**Your objective:** The response must contain the complete data, printed exactly.

**Dataset content:**

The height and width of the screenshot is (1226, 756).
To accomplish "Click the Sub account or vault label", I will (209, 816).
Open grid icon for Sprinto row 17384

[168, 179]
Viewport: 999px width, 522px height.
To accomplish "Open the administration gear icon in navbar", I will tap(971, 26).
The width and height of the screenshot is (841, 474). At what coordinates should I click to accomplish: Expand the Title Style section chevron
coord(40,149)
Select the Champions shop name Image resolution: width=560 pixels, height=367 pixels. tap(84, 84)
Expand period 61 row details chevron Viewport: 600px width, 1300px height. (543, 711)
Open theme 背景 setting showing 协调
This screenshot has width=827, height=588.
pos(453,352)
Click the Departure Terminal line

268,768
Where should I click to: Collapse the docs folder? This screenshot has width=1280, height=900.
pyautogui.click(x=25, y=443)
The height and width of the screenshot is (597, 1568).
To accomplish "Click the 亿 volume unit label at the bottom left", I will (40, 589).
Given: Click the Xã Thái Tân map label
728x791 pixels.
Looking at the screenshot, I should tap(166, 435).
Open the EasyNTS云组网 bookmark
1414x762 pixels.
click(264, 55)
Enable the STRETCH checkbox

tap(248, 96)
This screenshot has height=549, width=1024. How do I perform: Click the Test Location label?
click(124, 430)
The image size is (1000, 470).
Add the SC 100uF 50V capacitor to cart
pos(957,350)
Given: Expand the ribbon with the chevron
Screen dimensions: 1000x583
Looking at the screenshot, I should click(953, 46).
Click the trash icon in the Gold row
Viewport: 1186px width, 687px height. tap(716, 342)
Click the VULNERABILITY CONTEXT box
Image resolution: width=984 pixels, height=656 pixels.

**Reply:**
The height and width of the screenshot is (1226, 756).
To accomplish "Click the Sub account or vault label", I will (209, 816).
Open grid icon for Sprinto row 17384

[168, 179]
Viewport: 999px width, 522px height.
To accomplish "Open the administration gear icon in navbar", I will tap(971, 26).
The width and height of the screenshot is (841, 474). At what coordinates should I click to accomplish: Expand the Title Style section chevron
coord(40,149)
Select the Champions shop name Image resolution: width=560 pixels, height=367 pixels. tap(84, 84)
Expand period 61 row details chevron Viewport: 600px width, 1300px height. (543, 711)
Open theme 背景 setting showing 协调
This screenshot has width=827, height=588.
pos(453,352)
Click the Departure Terminal line

268,768
Where should I click to: Collapse the docs folder? This screenshot has width=1280, height=900.
pyautogui.click(x=25, y=443)
The height and width of the screenshot is (597, 1568).
To accomplish "Click the 亿 volume unit label at the bottom left", I will (40, 589).
Given: Click the Xã Thái Tân map label
728x791 pixels.
Looking at the screenshot, I should tap(166, 435).
Open the EasyNTS云组网 bookmark
1414x762 pixels.
click(264, 55)
Enable the STRETCH checkbox

tap(248, 96)
This screenshot has height=549, width=1024. How do I perform: Click the Test Location label?
click(124, 430)
The image size is (1000, 470).
Add the SC 100uF 50V capacitor to cart
pos(957,350)
Given: Expand the ribbon with the chevron
Screen dimensions: 1000x583
Looking at the screenshot, I should click(953, 46).
Click the trash icon in the Gold row
Viewport: 1186px width, 687px height. tap(716, 342)
Click the VULNERABILITY CONTEXT box
Image resolution: width=984 pixels, height=656 pixels.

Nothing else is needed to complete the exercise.